Why is Seattle’s commercial real estate so expensive? The City of Seattle ranks as the sixth wealthiest city in the US and 23rd in the world. Tech wages compared to all markets in the US are in the top three running about $105,186 per year. In-migration of tech workers to our area was the highest in the nation with one of the highest in the nation cost of living with rents and gas prices leading.
At the same time, the job market saw a general decline in employment impacting all areas of commercial real estate. Forty-four percent of manufacturers have job vacancies as there are not enough young workers replacing an aging employment base, even with an average manufacturing worker earning $113,828.
The leisure and hospitality industries are hurting.
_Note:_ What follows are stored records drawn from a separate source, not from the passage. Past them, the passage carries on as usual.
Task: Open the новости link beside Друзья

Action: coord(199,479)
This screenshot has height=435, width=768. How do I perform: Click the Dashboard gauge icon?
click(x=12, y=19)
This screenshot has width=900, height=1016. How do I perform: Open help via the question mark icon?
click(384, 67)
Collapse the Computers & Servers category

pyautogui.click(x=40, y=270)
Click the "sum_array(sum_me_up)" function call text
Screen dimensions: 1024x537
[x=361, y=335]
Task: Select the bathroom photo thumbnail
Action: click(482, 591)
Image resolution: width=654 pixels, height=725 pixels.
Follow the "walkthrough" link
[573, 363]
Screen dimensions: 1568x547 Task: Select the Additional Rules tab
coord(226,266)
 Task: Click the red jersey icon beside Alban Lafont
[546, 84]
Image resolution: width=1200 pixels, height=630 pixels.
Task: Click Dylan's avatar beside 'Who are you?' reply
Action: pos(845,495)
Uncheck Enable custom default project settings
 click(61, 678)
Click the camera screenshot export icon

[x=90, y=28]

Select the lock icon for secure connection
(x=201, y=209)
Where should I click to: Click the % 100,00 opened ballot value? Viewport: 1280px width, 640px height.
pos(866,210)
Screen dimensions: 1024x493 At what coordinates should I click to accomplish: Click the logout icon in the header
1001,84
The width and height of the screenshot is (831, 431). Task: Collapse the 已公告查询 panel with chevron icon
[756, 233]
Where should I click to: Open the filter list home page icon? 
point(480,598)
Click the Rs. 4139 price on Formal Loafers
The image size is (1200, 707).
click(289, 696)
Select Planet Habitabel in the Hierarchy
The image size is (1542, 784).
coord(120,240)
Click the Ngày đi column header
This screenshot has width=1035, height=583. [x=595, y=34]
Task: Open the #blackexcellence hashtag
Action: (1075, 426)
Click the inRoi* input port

Our tourism industry in the state supports 145,000 jobs and is a $22 Billion dollar industry. This season hotel occupancies skyrocketed to almost full pre-pandemic levels and yet, there is a shortage of the essential workers to staff these facilities.
“Affordable Housing”, as measured by rising housing costs in the multifamily industry, is caught in a cost-benefit loop slowed to a snail’s pace by administrative overload. The statewide demand is for over one million housing units, and the backlog is due to the current economy and the cost of money added to the lengthy, arduous, and costly approval process. Recent state and local energy code “savings” changes are further driving cost which will forever change the term “affordable.” The elimination of natural gas and a heat pump requirement will further cool the production of housing. Will tax exemptions and other incentives from the government be enough? Not in the opinion of Seattle Commercial Real Estate.
Seattle Commercial Real Estate and our clients see problems as opportunities. If we think creatively, use common sense, and are patient, then our clients and investors will inevitably come out on the positive side. Awareness of commercial real estate issues provides the base for good decision-making.